The decline in relations with Tel Aviv is therefore better explained by Israel’s bizarrely provocative behaviour towards Turkey, rather than a renewed Islamic idealism in Ankara. Indeed, until recently Israel too could be considered a neighbour with which Turkey had ‘zero problems’, as illustrated by the first six years of AKP-Israel harmony. Yet Israel has seemed foolishly insensitive to Turkish national pride in its recent actions. Erdogan felt personally betrayed, for example, in 2008 when he had spent hours mediating a potential peace deal between Tel Aviv and Damascus, only for then Israeli Premier Olmert to scupper the talks by launching the Gaza invasion without any consultation with Ankara. Similarly current Israeli Foreign Officials deliberately humiliated the Turkish ambassador in 2009 by making him sit in a ‘low chair’ during a televised interview, prompting public outrage in Turkey. Now, following the flotilla crisis, despite Israel’s pleas that they had asked Ankara not to sanction the convoy, four bodies returned home to Turkey who had been shot at point-blank range by their government’s supposed ally – a difficult position for any leader to justify to an angry nationalist population.

Yet these actions point to a wider trend in the Middle East on behalf of both actors. For Israel, it displays an even greater siege mentality than usual under the stewardship of Premier Netanyahu and Foreign Minister Lieberman. This government’s willingness to discard any international criticism whether it be over the Gaza blockade or stolen western identities to assassinate Hamas leaders in Dubai, and their direct refusal of US wishes to halt West Bank settlements, suggests a leadership convinced of its own rectitude and steadfast refusal to compromise, whatever the costs to its international image. In this light, losing its oldest and most important Muslim ally is a price it seems strangely willing to pay.

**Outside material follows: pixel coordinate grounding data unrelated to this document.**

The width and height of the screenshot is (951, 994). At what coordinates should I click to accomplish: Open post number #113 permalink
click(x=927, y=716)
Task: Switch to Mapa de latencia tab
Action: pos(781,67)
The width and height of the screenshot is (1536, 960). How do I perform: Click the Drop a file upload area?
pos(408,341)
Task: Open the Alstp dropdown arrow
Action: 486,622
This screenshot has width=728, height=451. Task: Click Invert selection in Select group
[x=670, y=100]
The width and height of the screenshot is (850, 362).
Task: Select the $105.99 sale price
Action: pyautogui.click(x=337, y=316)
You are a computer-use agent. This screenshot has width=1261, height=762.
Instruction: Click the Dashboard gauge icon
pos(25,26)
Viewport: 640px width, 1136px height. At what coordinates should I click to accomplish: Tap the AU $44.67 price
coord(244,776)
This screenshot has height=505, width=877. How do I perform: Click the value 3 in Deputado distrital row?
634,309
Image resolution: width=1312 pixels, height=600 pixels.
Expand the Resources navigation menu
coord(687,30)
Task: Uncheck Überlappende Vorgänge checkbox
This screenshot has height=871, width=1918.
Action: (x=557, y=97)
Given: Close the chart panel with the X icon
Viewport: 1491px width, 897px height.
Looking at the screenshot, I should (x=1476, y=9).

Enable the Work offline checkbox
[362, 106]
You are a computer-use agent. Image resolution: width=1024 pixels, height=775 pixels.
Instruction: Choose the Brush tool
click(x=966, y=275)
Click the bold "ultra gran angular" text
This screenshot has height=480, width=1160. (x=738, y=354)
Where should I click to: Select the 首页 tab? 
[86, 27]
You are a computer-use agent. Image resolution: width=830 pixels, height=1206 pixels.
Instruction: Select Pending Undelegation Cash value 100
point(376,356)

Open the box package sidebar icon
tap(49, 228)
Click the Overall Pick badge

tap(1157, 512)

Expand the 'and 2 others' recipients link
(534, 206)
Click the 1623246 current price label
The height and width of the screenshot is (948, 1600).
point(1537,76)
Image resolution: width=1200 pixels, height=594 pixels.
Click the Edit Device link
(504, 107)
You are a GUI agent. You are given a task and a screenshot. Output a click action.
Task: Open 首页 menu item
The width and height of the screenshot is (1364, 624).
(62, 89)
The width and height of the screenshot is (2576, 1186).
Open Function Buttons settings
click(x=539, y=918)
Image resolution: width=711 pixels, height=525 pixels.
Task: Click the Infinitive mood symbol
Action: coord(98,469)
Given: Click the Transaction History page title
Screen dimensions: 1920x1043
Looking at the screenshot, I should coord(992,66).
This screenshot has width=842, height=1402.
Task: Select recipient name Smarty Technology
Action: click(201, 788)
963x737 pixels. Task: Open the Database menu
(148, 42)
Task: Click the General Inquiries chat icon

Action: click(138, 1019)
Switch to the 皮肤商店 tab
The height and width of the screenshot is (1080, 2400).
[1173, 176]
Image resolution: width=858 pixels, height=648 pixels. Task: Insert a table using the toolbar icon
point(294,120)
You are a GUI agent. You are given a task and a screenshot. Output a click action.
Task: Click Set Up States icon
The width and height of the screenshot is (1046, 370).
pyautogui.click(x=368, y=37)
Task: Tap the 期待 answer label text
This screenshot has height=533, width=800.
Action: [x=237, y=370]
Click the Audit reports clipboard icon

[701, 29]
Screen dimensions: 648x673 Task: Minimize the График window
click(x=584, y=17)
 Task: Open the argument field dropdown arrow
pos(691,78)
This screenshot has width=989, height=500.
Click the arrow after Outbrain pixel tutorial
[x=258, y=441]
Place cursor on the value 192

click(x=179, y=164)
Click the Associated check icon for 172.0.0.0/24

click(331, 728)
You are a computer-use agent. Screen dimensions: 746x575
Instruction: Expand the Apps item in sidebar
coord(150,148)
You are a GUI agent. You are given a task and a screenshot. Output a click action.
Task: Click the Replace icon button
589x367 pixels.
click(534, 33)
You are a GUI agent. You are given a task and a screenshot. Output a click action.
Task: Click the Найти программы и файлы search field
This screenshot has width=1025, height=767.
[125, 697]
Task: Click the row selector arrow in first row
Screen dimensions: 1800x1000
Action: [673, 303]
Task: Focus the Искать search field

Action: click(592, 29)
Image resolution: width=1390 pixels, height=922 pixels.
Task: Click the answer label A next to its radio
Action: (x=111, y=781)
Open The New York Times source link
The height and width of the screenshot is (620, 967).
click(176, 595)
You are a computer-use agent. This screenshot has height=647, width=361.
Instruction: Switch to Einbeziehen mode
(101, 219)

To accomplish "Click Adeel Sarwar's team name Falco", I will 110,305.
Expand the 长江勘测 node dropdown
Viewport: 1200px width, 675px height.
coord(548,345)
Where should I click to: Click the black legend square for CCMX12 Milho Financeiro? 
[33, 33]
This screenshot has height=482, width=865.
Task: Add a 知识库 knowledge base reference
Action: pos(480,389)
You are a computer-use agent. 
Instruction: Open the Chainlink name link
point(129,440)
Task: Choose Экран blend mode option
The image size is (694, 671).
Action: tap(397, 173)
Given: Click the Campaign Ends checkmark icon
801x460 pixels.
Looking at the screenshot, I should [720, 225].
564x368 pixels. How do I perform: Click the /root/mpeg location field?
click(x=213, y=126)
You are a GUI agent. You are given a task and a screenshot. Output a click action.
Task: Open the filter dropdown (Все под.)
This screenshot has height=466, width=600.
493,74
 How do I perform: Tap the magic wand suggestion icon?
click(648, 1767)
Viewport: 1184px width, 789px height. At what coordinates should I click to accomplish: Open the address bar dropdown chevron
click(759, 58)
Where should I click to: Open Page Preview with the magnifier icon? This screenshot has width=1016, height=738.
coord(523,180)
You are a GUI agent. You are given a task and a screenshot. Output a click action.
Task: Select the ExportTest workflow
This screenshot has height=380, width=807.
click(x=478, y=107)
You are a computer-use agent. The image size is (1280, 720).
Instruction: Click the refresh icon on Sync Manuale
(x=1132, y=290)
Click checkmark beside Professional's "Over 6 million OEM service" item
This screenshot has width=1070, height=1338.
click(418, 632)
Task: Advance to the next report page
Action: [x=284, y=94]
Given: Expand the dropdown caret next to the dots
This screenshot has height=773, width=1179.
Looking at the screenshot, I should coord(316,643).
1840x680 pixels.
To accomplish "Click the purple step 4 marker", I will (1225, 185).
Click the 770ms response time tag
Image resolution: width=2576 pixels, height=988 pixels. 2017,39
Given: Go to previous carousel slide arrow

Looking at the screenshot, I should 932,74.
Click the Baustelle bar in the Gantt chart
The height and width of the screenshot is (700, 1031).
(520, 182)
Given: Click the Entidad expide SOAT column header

For Turkey, we see an emerging regional power that has less and less need of an ally whose actions are increasingly indefensible. In the end, Israel is a tiny market of 6 million consumers, whilst the Arab and Muslim Middle East offer much more. Ankara, one suspects, would rather not have to choose, but conversely, Erdogan will be aware of his rising star in the Middle East as a champion of the Palestinians – even if his primary motivation remains Turkish national interests.

As such trends continue, Israel should be cautious not to disregard Turkey’s importance. This is no powerless Arab dictatorship but a thriving, militarily strong, democratic regional giant. Moreover, Western states, notably the US, have long looked to Turkey as its role model in the Muslim World: proof that Islam and democracy can be compatible. At the final analysis, Tel Aviv should understand that, from a realist perspective that ignores the power of domestic lobbies and sentimental attachments, Turkey is far more important to American and European long-term objectives in the Middle East than Israel is. The last thing Tel Aviv should do is to deliberately provoke circumstances whereby the West has to choose.